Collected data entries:
= Beginning of Section =

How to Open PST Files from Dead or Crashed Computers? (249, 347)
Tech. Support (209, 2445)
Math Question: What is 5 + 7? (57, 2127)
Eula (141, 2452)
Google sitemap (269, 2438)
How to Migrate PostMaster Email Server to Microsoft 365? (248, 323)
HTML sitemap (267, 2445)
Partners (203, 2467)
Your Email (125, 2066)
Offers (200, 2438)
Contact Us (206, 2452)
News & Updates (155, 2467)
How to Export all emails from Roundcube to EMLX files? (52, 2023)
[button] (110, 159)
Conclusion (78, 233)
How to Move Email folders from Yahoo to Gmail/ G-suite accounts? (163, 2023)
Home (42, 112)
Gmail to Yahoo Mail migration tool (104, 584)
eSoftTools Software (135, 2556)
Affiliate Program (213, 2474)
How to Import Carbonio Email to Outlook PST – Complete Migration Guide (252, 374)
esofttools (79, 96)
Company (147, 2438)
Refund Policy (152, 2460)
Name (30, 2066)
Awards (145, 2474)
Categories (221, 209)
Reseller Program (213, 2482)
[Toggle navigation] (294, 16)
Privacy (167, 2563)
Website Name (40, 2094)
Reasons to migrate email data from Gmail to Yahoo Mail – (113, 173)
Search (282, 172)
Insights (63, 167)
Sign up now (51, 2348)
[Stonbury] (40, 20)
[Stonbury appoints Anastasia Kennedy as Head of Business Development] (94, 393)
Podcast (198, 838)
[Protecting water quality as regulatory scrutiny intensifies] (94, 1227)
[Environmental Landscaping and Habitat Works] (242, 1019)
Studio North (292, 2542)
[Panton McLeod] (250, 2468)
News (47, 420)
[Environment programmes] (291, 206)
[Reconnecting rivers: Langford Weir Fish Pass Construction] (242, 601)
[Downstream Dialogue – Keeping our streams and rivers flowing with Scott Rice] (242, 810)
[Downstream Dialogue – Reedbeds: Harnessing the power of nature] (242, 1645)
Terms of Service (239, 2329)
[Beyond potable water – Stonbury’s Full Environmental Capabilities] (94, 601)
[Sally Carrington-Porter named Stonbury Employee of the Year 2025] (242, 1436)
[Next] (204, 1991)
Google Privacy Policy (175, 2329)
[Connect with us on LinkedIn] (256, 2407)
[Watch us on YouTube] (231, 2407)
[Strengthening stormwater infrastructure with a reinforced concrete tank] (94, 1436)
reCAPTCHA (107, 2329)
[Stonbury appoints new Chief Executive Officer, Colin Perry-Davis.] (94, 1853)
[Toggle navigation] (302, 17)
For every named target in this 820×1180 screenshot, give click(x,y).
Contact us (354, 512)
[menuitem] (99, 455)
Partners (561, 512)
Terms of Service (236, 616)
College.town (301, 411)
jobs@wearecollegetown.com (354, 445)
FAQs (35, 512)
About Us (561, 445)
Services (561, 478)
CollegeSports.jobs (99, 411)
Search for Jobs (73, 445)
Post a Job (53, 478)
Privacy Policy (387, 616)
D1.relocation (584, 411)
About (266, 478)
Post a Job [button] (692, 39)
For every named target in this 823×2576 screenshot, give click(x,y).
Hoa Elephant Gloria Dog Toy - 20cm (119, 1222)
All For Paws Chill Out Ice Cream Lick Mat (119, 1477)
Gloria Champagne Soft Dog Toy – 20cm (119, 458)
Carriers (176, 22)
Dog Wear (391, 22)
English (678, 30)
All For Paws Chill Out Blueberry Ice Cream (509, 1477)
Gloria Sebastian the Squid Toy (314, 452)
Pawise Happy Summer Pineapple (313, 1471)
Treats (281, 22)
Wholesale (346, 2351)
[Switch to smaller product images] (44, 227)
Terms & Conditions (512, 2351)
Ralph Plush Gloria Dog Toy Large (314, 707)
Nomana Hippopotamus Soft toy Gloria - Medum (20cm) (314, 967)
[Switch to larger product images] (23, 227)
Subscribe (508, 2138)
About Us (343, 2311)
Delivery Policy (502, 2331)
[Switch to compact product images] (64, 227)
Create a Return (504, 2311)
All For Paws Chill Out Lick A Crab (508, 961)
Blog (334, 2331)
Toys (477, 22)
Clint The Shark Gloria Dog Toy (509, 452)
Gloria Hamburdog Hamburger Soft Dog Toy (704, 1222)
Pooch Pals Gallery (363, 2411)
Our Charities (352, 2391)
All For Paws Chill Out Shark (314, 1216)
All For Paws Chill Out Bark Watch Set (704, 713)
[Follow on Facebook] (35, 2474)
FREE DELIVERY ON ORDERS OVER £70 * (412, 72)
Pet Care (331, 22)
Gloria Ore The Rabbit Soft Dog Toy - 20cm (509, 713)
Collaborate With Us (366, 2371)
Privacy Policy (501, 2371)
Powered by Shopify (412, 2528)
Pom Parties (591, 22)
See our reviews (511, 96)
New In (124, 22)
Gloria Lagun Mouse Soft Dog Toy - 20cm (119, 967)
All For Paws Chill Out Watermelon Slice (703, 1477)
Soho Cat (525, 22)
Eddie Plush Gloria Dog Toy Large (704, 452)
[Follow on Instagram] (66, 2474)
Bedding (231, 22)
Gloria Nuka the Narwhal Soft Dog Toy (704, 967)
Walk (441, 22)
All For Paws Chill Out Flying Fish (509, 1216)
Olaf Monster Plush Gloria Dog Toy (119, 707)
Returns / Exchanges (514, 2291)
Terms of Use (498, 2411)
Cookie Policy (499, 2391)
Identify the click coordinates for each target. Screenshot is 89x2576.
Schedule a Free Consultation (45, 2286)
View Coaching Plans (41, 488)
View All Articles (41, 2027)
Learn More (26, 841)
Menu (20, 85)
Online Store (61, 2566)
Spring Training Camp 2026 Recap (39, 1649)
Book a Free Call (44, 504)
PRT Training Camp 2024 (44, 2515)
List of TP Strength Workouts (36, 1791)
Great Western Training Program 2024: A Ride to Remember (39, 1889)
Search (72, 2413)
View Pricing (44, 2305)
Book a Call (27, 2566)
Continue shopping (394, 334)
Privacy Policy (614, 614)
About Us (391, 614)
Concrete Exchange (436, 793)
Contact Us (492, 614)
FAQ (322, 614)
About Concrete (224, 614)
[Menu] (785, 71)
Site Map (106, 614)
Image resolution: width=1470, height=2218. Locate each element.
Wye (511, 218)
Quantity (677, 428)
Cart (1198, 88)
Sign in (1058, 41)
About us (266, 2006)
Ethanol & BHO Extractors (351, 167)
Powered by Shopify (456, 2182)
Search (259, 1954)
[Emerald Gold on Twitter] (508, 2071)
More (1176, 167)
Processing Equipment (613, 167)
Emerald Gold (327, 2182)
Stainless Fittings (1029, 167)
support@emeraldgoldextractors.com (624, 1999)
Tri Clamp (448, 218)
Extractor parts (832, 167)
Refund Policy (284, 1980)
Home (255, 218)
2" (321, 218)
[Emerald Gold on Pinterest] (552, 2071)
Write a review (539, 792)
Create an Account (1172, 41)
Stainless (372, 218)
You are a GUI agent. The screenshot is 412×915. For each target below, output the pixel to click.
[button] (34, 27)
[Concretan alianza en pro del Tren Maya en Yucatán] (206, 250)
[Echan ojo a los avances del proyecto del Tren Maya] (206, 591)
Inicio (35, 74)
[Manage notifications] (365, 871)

= End of Section =

= WORK INSTRUCTIONS =
Write out only the lines that run from the line containing "[Beyond potable water" through the line containing "Pet Care (331, 22)", both included, exactly as they appear above.

= RESULT OF THE EXERCISE =
[Beyond potable water – Stonbury’s Full Environmental Capabilities] (94, 601)
[Sally Carrington-Porter named Stonbury Employee of the Year 2025] (242, 1436)
[Next] (204, 1991)
Google Privacy Policy (175, 2329)
[Connect with us on LinkedIn] (256, 2407)
[Watch us on YouTube] (231, 2407)
[Strengthening stormwater infrastructure with a reinforced concrete tank] (94, 1436)
reCAPTCHA (107, 2329)
[Stonbury appoints new Chief Executive Officer, Colin Perry-Davis.] (94, 1853)
[Toggle navigation] (302, 17)
For every named target in this 820×1180 screenshot, give click(x,y).
Contact us (354, 512)
[menuitem] (99, 455)
Partners (561, 512)
Terms of Service (236, 616)
College.town (301, 411)
jobs@wearecollegetown.com (354, 445)
FAQs (35, 512)
About Us (561, 445)
Services (561, 478)
CollegeSports.jobs (99, 411)
Search for Jobs (73, 445)
Post a Job (53, 478)
Privacy Policy (387, 616)
D1.relocation (584, 411)
About (266, 478)
Post a Job [button] (692, 39)
For every named target in this 823×2576 screenshot, give click(x,y).
Hoa Elephant Gloria Dog Toy - 20cm (119, 1222)
All For Paws Chill Out Ice Cream Lick Mat (119, 1477)
Gloria Champagne Soft Dog Toy – 20cm (119, 458)
Carriers (176, 22)
Dog Wear (391, 22)
English (678, 30)
All For Paws Chill Out Blueberry Ice Cream (509, 1477)
Gloria Sebastian the Squid Toy (314, 452)
Pawise Happy Summer Pineapple (313, 1471)
Treats (281, 22)
Wholesale (346, 2351)
[Switch to smaller product images] (44, 227)
Terms & Conditions (512, 2351)
Ralph Plush Gloria Dog Toy Large (314, 707)
Nomana Hippopotamus Soft toy Gloria - Medum (20cm) (314, 967)
[Switch to larger product images] (23, 227)
Subscribe (508, 2138)
About Us (343, 2311)
Delivery Policy (502, 2331)
[Switch to compact product images] (64, 227)
Create a Return (504, 2311)
All For Paws Chill Out Lick A Crab (508, 961)
Blog (334, 2331)
Toys (477, 22)
Clint The Shark Gloria Dog Toy (509, 452)
Gloria Hamburdog Hamburger Soft Dog Toy (704, 1222)
Pooch Pals Gallery (363, 2411)
Our Charities (352, 2391)
All For Paws Chill Out Shark (314, 1216)
All For Paws Chill Out Bark Watch Set (704, 713)
[Follow on Facebook] (35, 2474)
FREE DELIVERY ON ORDERS OVER £70 * (412, 72)
Pet Care (331, 22)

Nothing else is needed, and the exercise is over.